TEXTO:
# # # #
O que fazer diante de uma situação de Unreliable Airspeed, que compromete a integridade dos dados de voo e põe todos a bordo em risco e como evitar o risco
Dezembro de 1974. Um Boeing 727 decola do aeroporto JFK em Nova York para um curto voo de 40 minutos até Buffalo. A bordo apenas os três membros da tripulação. É uma típica noite de inverno, com céu encoberto a 5.000 pés, chuva moderada e previsão de neve no destino. Após cerca de dez minutos, com apenas 40 milhas voadas, o controle de área de Nova York recebe uma mensagem de “Mayday” da aeronave, informando que eles estão cruzando 20.000 pés, em uma descida fora de controle. Menos de dois minutos após esta transmissão há a colisão com o solo. Não há sobreviventes.
Fevereiro de 1996. Um Boeing 757 decola de Puerto Plata, na República Dominicana, com destino a Frankfurt. Durante a subida, a tripulação recebe diversos alertas, relatando falhas em múltiplos componentes relacionados ao autopilot, flight controls e velocidade. Em menos de seis minutos, a aeronave colide com o oceano, matando todas as 189 pessoas a bordo.
Outubro de 1996. Um Boeing 757 decola de Lima, no Peru, para Santiago, no Chile. Instantes após a decolagem, a tripulação reporta problemas com os instrumentos de voo. Apesar da tentativa do ATC de ajudá-los, a aeronave acaba caindo nas águas do Oceano Pacífico, pouco mais de meia hora após a decolagem, causando a morte de todos os seus 70 ocupantes.
Junho de 2009. Um Airbus A330 que fazia a rota Rio de Janeiro-Paris desaparece no meio do Oceano Atlântico, resultando em 228 vítimas.
O que estes quatro trágicos acidentes, ocorridos com aeronaves de três gerações diferentes, têm em comum? Todos tiveram como fator determinante a perda de indicações confiáveis de velocidade em voo, uma situação conhecida como Unreliable Airspeed. É uma falha de difícil identificação, com características muito ambíguas, que requer uma pronta ação da tripulação e uma técnica de pilotagem à qual os pilotos normalmente não estão acostumados.
A velocidade é um dos parâmetros básicos de performance de uma aeronave. Ela é medida através do sistema pitot-estático, que também fornece informações de altitude, razão de subida e número Mach.
# # # #
MATERIAL FORNECIDO:
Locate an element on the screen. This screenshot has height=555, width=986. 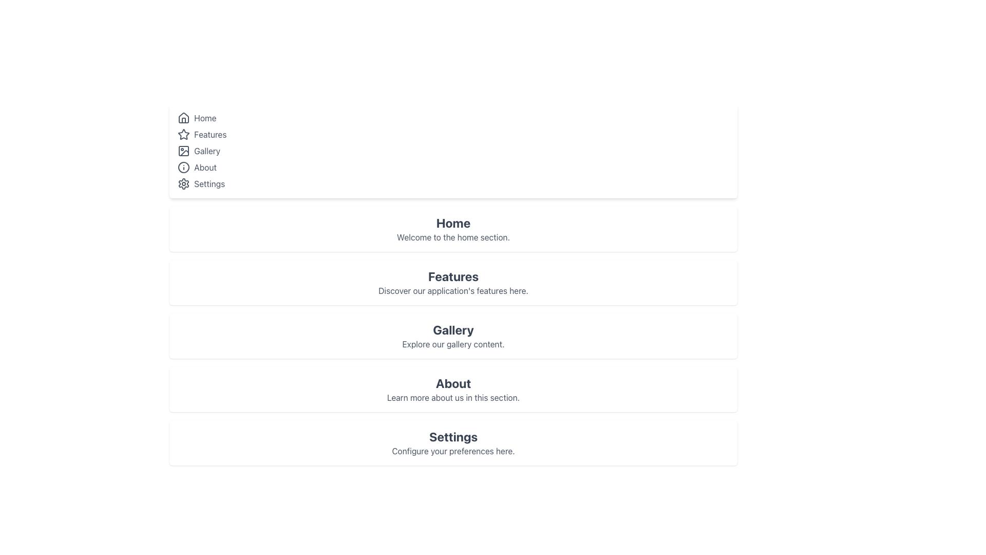
the 'Settings' text label, which is styled in bold, 2XL font size and gray color (#4a4a4a), located in the lower section of the interface is located at coordinates (453, 436).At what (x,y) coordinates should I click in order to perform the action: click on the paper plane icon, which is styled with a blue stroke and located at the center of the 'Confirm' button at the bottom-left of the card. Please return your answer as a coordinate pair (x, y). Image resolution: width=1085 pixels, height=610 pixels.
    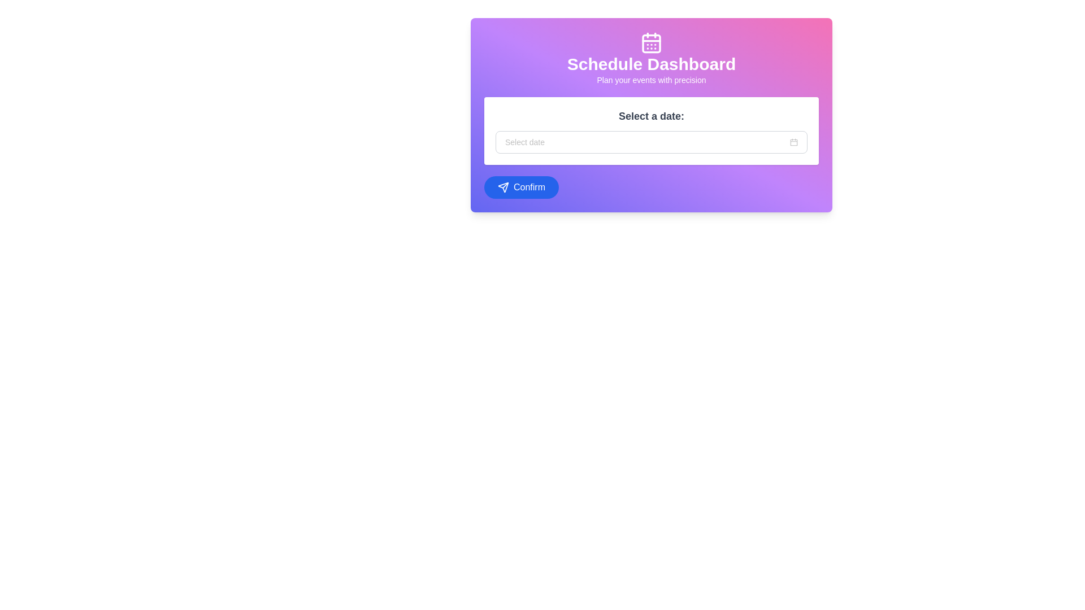
    Looking at the image, I should click on (503, 186). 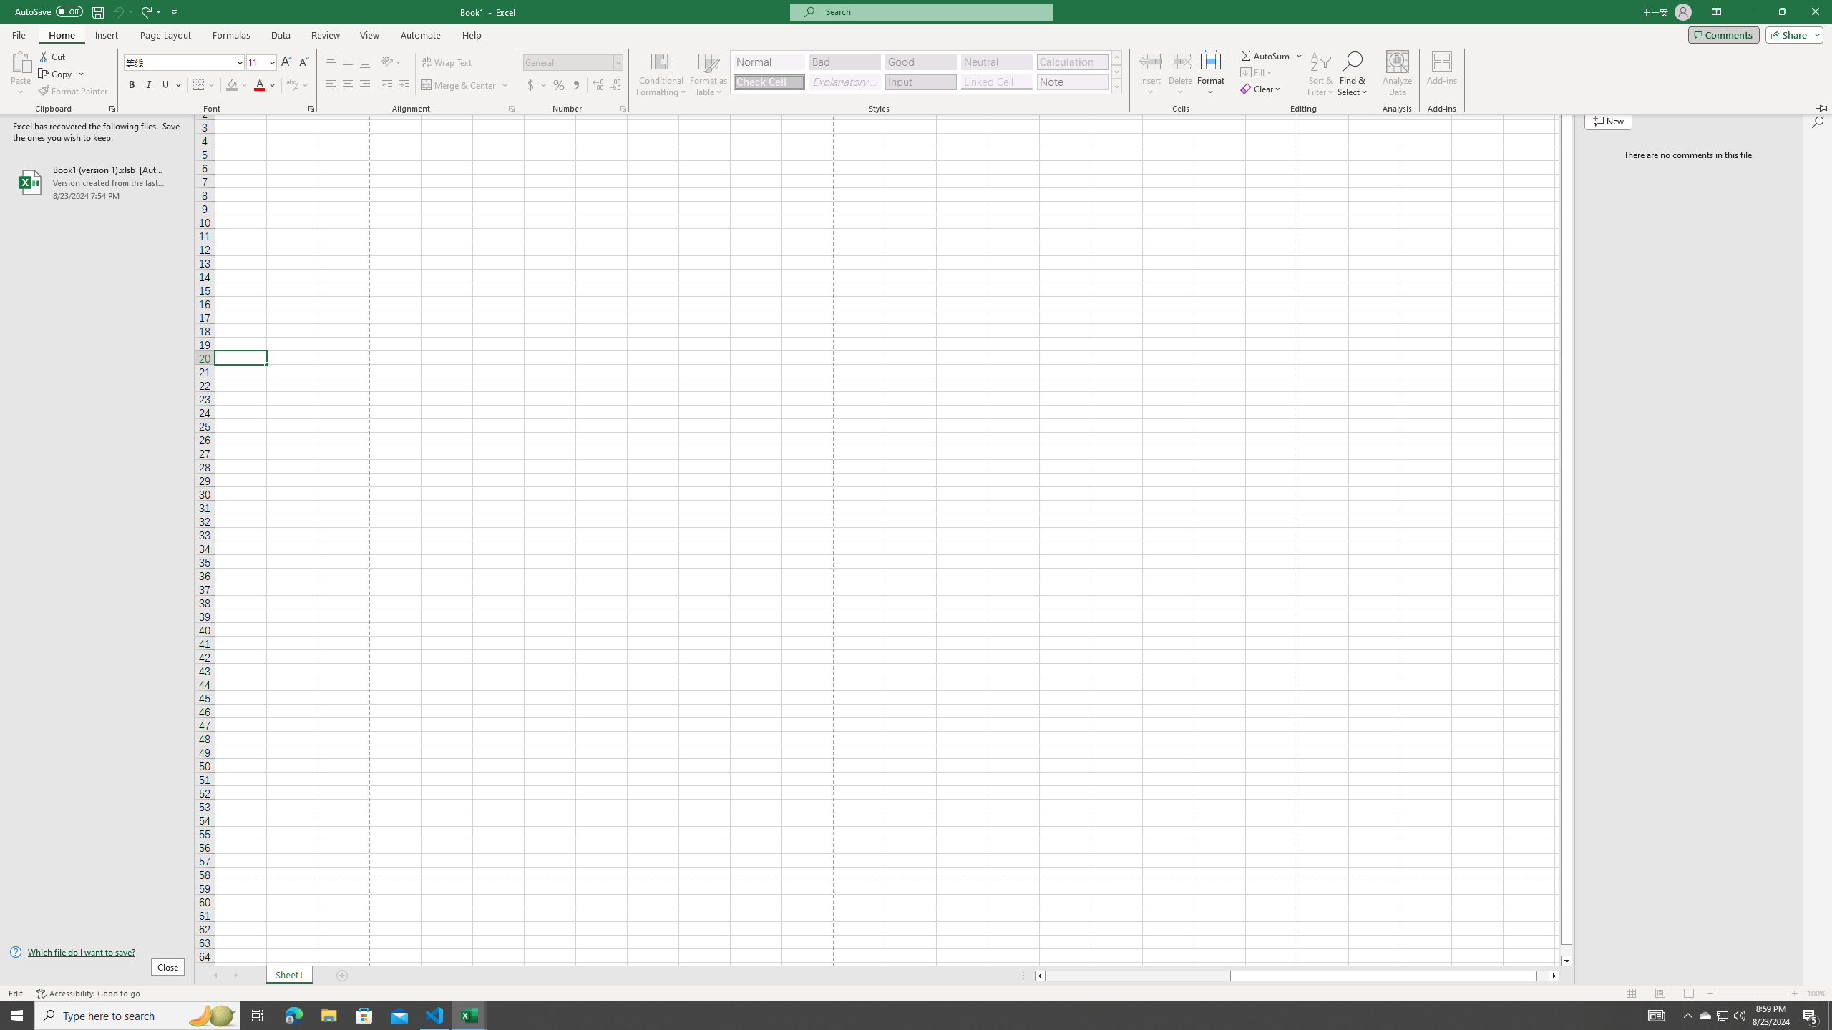 I want to click on 'Page down', so click(x=1566, y=950).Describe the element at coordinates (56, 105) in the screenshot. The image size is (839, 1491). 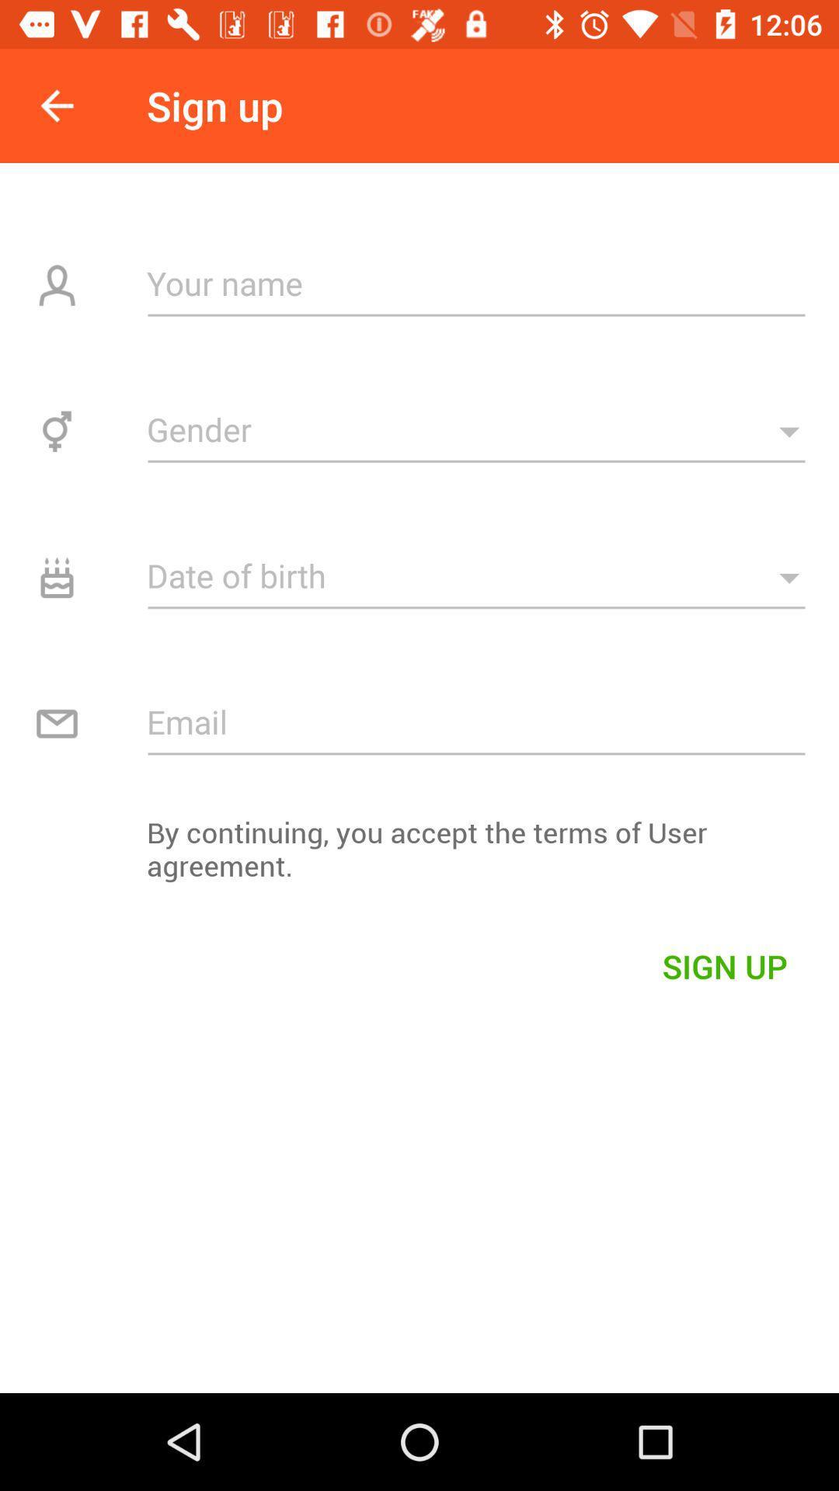
I see `return to previous page` at that location.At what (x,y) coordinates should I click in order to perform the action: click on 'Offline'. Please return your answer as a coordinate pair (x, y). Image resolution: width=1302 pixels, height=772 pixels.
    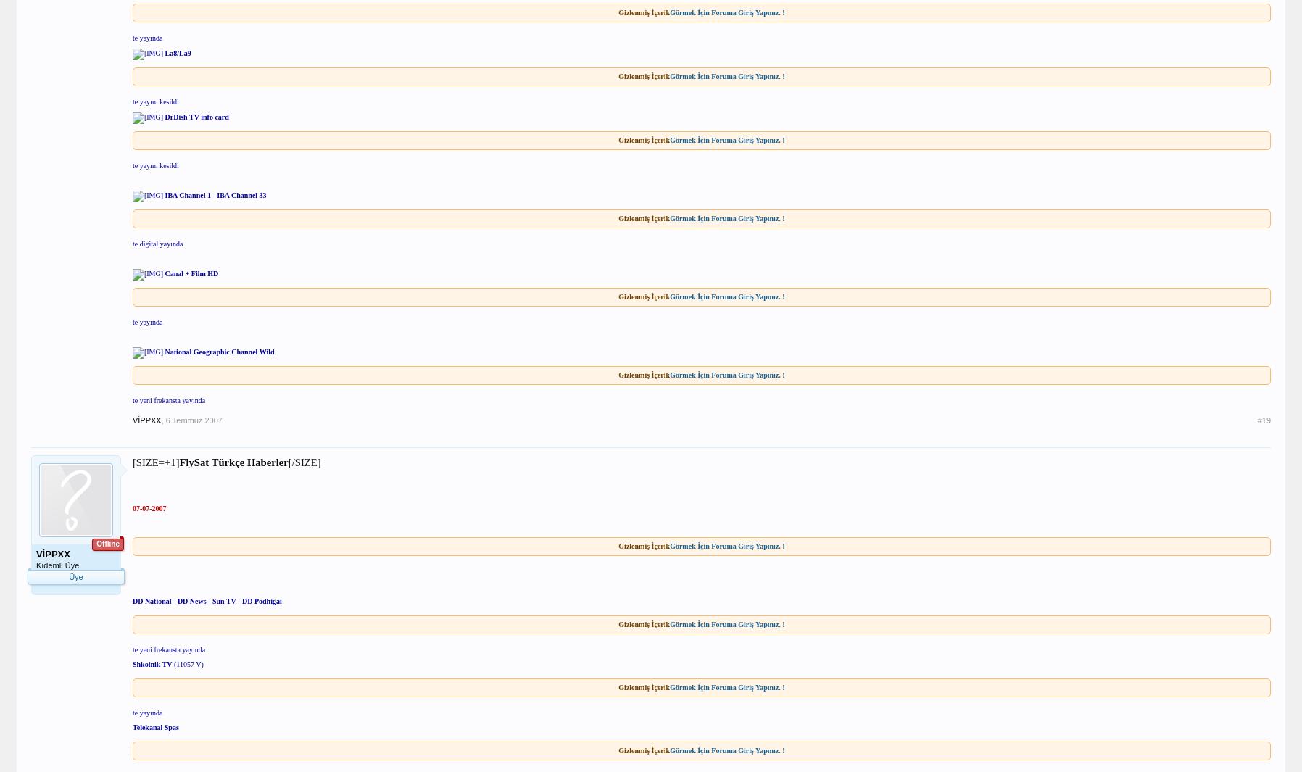
    Looking at the image, I should click on (107, 544).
# # # #
O QUE FAZER:
(1) Segundo o texto sobre Unreliable Airspeed, por meio de qual sistema se mede a velocidade de uma aeronave?
(2) Extraia do texto sobre Unreliable Airspeed o trecho que começa em "Outubro de 1996." e segue até "em 228 vítimas.", sem nenhuma alteração.
(3) Dê continuidade ao texto sobre Unreliable Airspeed a partir da última frase apresentada.

RESPOSTAS:
(1) Pelo sistema pitot-estático.

(2)
Outubro de 1996. Um Boeing 757 decola de Lima, no Peru, para Santiago, no Chile. Instantes após a decolagem, a tripulação reporta problemas com os instrumentos de voo. Apesar da tentativa do ATC de ajudá-los, a aeronave acaba caindo nas águas do Oceano Pacífico, pouco mais de meia hora após a decolagem, causando a morte de todos os seus 70 ocupantes.
Junho de 2009. Um Airbus A330 que fazia a rota Rio de Janeiro-Paris desaparece no meio do Oceano Atlântico, resultando em 228 vítimas.

(3)
Em aeronaves mais simples, o sistema alimenta diretamente velocímetro, altímetro, modo C do transponder e indicador de velocidade vertical (VSI), ao passo que, em aeronaves de grande porte, esses dados são fornecidos a um ADC (Air Data Computer) que os processa antes de retransmiti-los ao EFIS (Electronic Flight Instrument System) e a vários outros sistemas da aeronave, tais como sistemas de controles de voo (especialmente no caso de aeronaves fly-by-wire), controle dos motores (Fadec), Autopilot/Flight Director/FMS, transponder e pressurização.
Ou seja, parece evidente o quão crítico é uma falha de leitura destes dados para a condução de um voo, em especial em aeronaves modernas e/ou em condições de voo por instrumentos.
O sistema de pitot-estático funciona basicamente coletando e comparando dois tipos de pressão: a pressão estática (PS), do ar ambiente, medida em tomadas estáticas, instaladas ao redor da aeronave, e a pressão total (PT), medida no tubo de pitot, que é a soma da pressão estática com a pressão em função da velocidade da aeronave.
A partir da pressão estática e de sua variação obtém-se, respectivamente, a altitude e a razão de subida/descida (V/S). A velocidade é obtida por meio da comparação da pressão total com a estática.
A diferença entre elas corresponde à pressão causada pelo movimento da aeronave no ar, chamada de Velocidade Indicada (IAS).
Tanto o pitot como as tomadas estáticas são eletricamente aquecidos para evitar formação de gelo. Há ainda um dreno na parte traseira do tubo de pitot que serve para escoar a precipitação que venha a entrar, e que poderia causar erros de indicação.
Aeronaves não pressurizadas normalmente possuem uma tomada alternativa de pressão estática, localizada dentro do cockpit. Uma situação de Unreliable Airspeed ocorre quando há um entupimento do tubo de pitot, do dreno ou das tomadas estáticas, levando a informações errôneas nos instrumentos que dependem do sistema pitot-estático.
As principais causas de falha do sistema pitot-estático são a formação de gelo (causada por esquecimento de ativar o sistema de anti-ice ou falha deste), entupimento por cinzas vulcânicas, por ingestão de objetos (insetos, lama, areia, chuva intensa), esquecimento da remoção das capas protetoras ou, ainda, eventuais danos no radome (impacto de pássaros, granizo etc.), gerando interrupção no fluxo de ar ao redor do sistema pitot-estático.
Aeronaves de grande porte normalmente possuem três sistemas pitot-estáticos independentes, cada um ligado ao seu próprio ADC, a fim de garantir uma maior redundância e possibilidade de identificação e isolamento de falhas.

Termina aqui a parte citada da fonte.